Retirement has always been important to me, and 2015 is no different. It will continue to be a main priority, and hopefully if those 3 goals above work out, I’ll be able to throw more money towards my retirement than I have been in past years.
Here is a breakdown of what I hope to achieve in 2015:
- Stay debt-free (aside from my mortgage). I feel like this goal is an obvious one, but it needs to be said.
- Increase my income by 15%. Last year my goal was to increase my income by 20%. But because I lost my job, I wasn’t able to achieve this goal. So I’m bringing it back for this year. I’d like to increase my overall income (full-time and part-time) by 15%. I think that this a bit of a stretch, but it’s still realistic.
- Save at least $800/month into my RRSP/TFSA. This is an increase of $50/month from last year. My RRSPs are in TD e-series funds, and my TFSAs are with Questrade. I’ll likely split up the money $600 into RRSP and $200 into TFSA. For those of you curious, I use a modified Global Couch Potato investment plan.
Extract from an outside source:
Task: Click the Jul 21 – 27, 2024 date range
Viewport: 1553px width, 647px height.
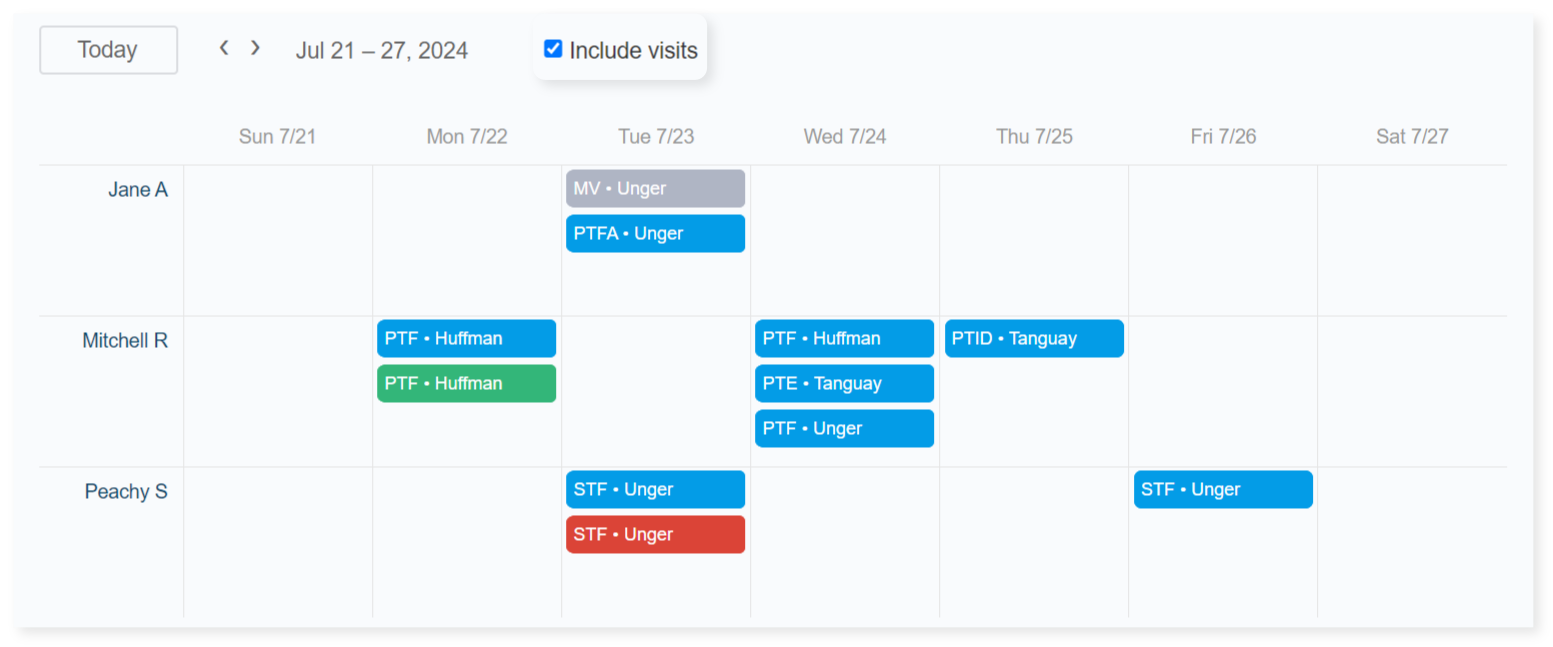Action: tap(382, 51)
- Stay on budget every month. I need to make realistic budgets for myself this year, and focus on hitting those targets. That’s the only way I’m going to be able to achieve the rest of my financial goals this year.
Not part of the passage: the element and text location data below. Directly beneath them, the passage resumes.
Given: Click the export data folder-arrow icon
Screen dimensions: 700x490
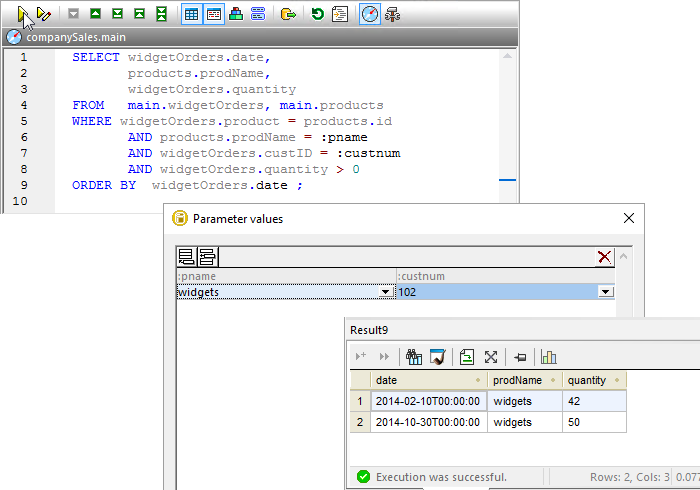Looking at the screenshot, I should 288,14.
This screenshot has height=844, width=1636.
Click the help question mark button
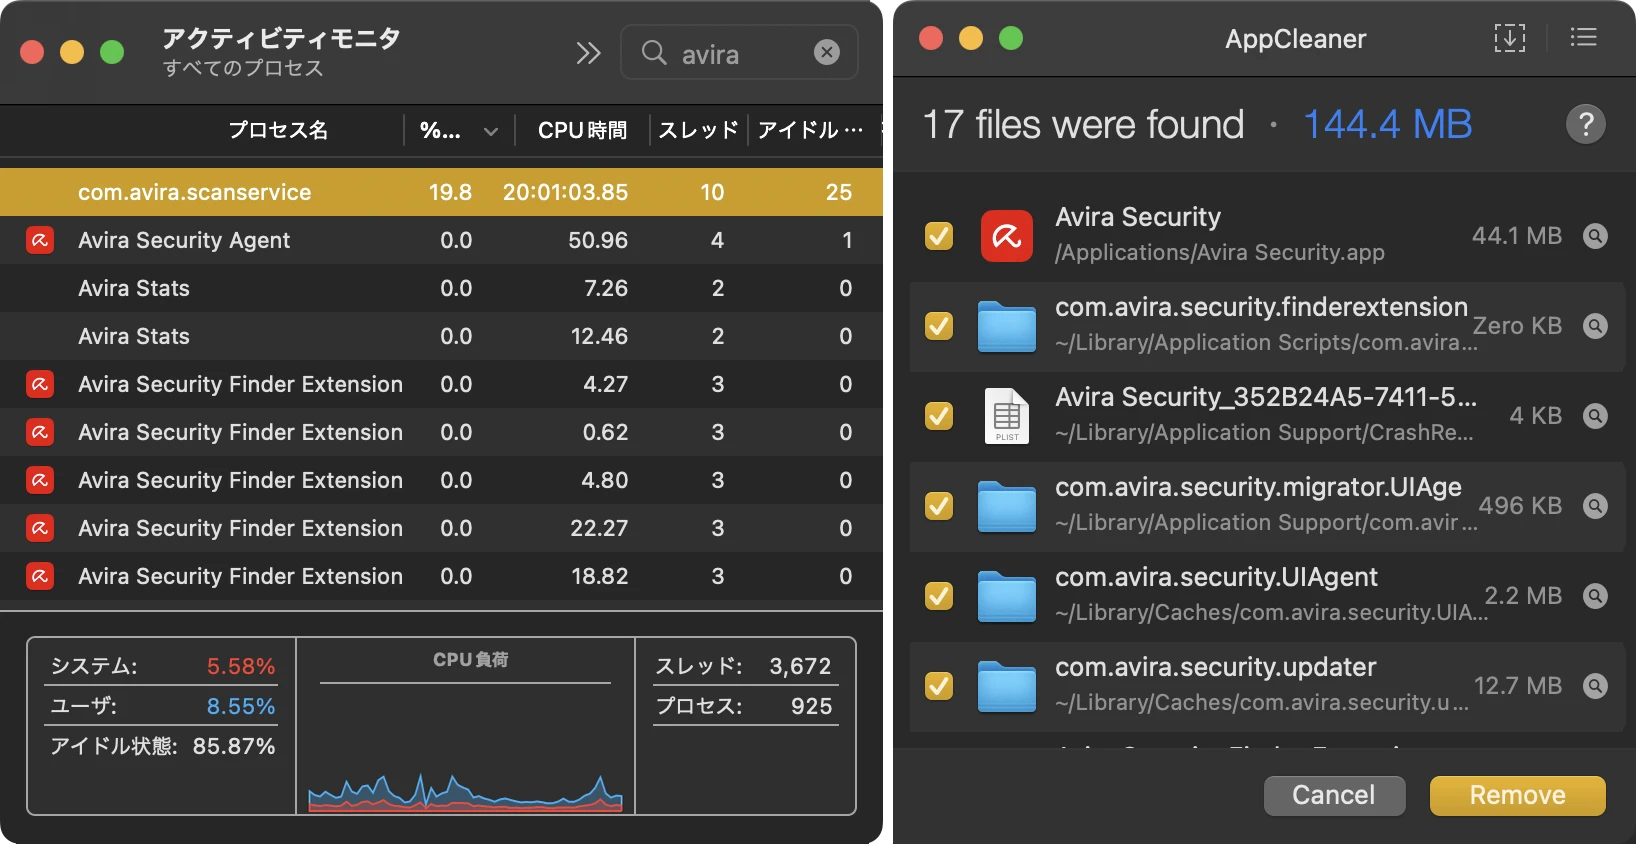pyautogui.click(x=1585, y=125)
- Limit Starbucks trips to 2x/month. No need to explain. :)
- Bring lunch to work most days. My co-worker and I like to eat at a food truck most Fridays, and now that our department is expanding, I expect that we’ll want to do some team bonding. I want to bring my lunch to work most days, but I also don’t want to miss out on the small things.
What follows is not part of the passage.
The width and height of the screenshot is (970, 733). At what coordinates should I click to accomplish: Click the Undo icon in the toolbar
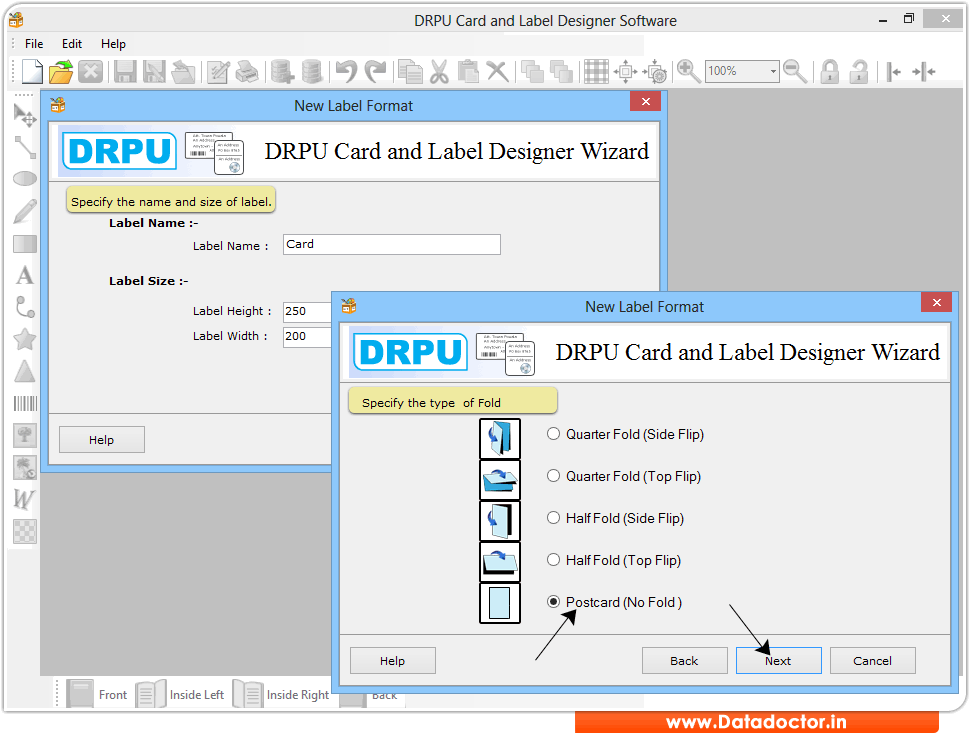348,71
- Shop for needs. I didn’t do a lot of shopping last year, but I did enough to make me feel like I need to make this a goal. I need to be more aware of what I actually need, instead of what I want.
- Go on one big trip. We’ve been talking about taking an RV trip up to Alaska/Yukon/NWT sometime this year. It would be a much cheaper trip than going overseas like we had originally planned. I’ve been up to Alaska on a cruise before, but driving seems way cooler. Plus, it works out because there are a couple of other trips that I’ll take this year as well – like two trips to Toronto, one to San Francisco, and then in November I’ll likely be headed to Mexico for a week. Plus there’ll be a small trip to Seattle (Blue Jays game!), and fingers crossed, Portland as well.
- Run in one half marathon. 2014 was an awful year for me. I got injured twice, and was forced to stop running in August. My goal last year was to run in 4 half marathon races, and I only completed one. This year, my goal is to just train for one. And since I learned my body can’t handle both field hockey and running at the same time, I’ll have to do all my training during the summer. This is provided my orthotics
- Read 20 books. I have a huge list of books to read on GoodReads. Time to tackle them.
- Enroll in Business Management program. I did a lot of research last year to figure out exactly how I’m going to take my career to the next level, and I came up with a part-time diploma program that I believe will help a lot. My one and only professional goal for 2015 is to enroll and start taking classes.